Formazione. Rosolen: "Orgoglio per Premio nazionale a progetto 0-6 Fvg"

Formazione. Rosolen: "Orgoglio per Premio nazionale a progetto 0-6 Fvg"

"Il primo premio nella sezione 'Reti e sistemi formativi' del Premio Basile rappresenta un riconoscimento straordinario per il lavoro svolto nel costruire un sistema educativo a misura di bambino, capace di generare 'intrecci' tra persone, territori e istituzioni. Questo premio valorizza la nostra visione di una formazione che non è più episodica, ma un'architettura stabile e sostenibile, fondata sulla partecipazione e sulla continuità del processo di sviluppo dei più piccoli". È il commento dell'assessore regionale all'Istruzione e Formazione Alessia Rosolen, che ha ricevuto oggi a Udine, a nome della Regione, il XXIV Premio nazionale "Filippo Basile" per la formazione nella Pubblica amministrazione. Il riconoscimento è stato assegnato nell'ambito del convegno "Formazione di frontiera" al progetto "Sistema pedagogico integrato zerosei Friuli Venezia Giulia", presentato da Compa Fvg in partenariato con la Direzione Lavoro della Regione. Il progetto premiato ha coinvolto circa 4.500 destinatari, puntando su un'innovazione metodologica che prevede aule miste con bambini di fascia 0-3 e 3-6 anni e personale sia pubblico che privato. L'iniziativa ha portato all'attivazione di 18 Coordinamenti pedagogici territoriali (Cpt) come organi stabili di regia, trasformando la collaborazione in una rete multilivello formalizzata tra Regione, Comuni, Università e stakeholder.

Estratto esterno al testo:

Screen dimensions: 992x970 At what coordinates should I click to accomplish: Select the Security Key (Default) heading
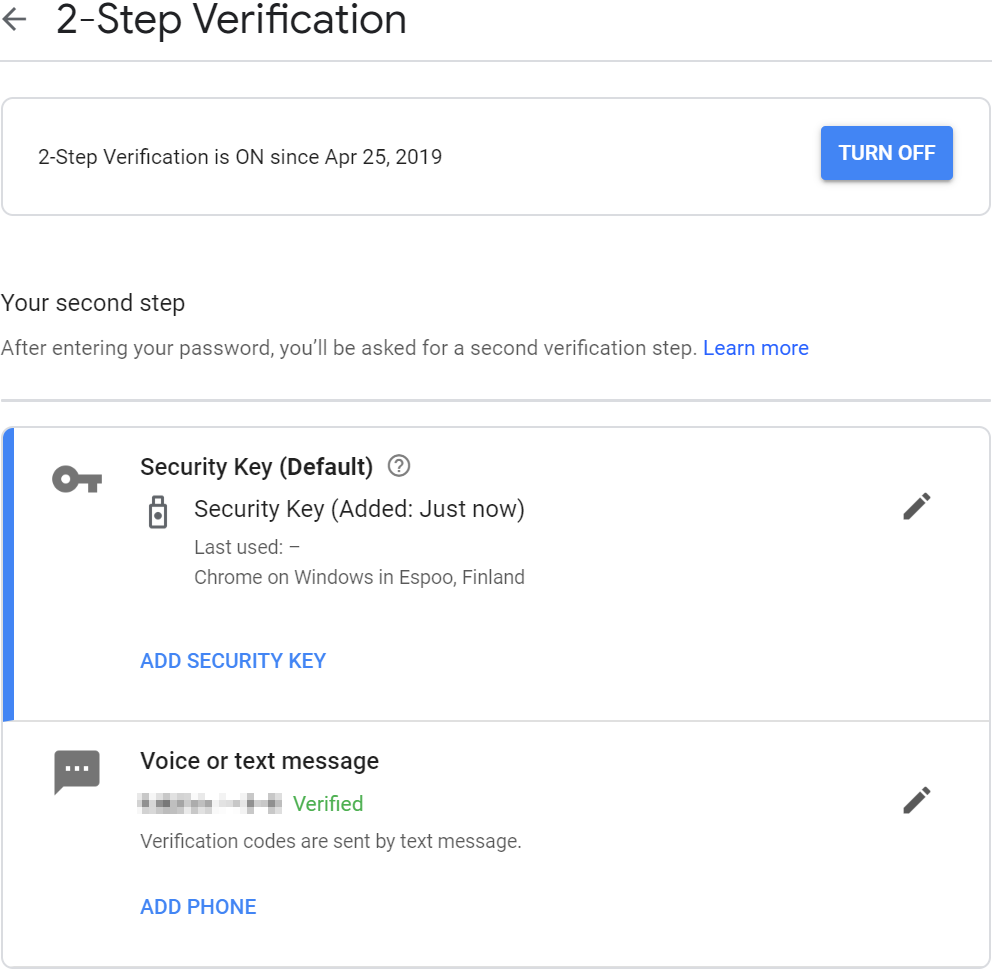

"La solidità del Sistema integrato zerosei del Fvg che unisce nidi, sezioni primavera e scuole dell'infanzia - ha sottolineato Rosolen - poggia su un impegno finanziario concreto che garantisce la copertura, il sostegno e la qualità dei servizi. Per l'anno educativo 2025/2026 abbiamo messo in campo, tra risorse regionali e del Fondo sociale europeo, oltre 55 milioni di euro". L'esponente della Giunta Fedriga ha poi dettagliato i numeri della copertura: "Con questi stanziamenti garantiamo il
funzionamento di 381 nidi sul territorio regionale, garantendo un servizio essenziale a oltre 9mila bambini e alle loro famiglie (tasso di copertura 45%) e una ricettività pari a 22.353 minori nelle scuole dell'infanzia (tasso di copertura 96,4%)". Il progetto si distingue infine per l'introduzione di comunità di pratica per i coordinatori territoriali e l'utilizzo di metodologie esperienziali, come il teatro d'impresa, per armonizzare i servizi educativi a livello regionale. "L'obiettivo - ha concluso Rosolen - è continuare a investire su una cultura pedagogica condivisa che metta a valore le differenze territoriali rendendole parte di un unico sistema d'eccellenza".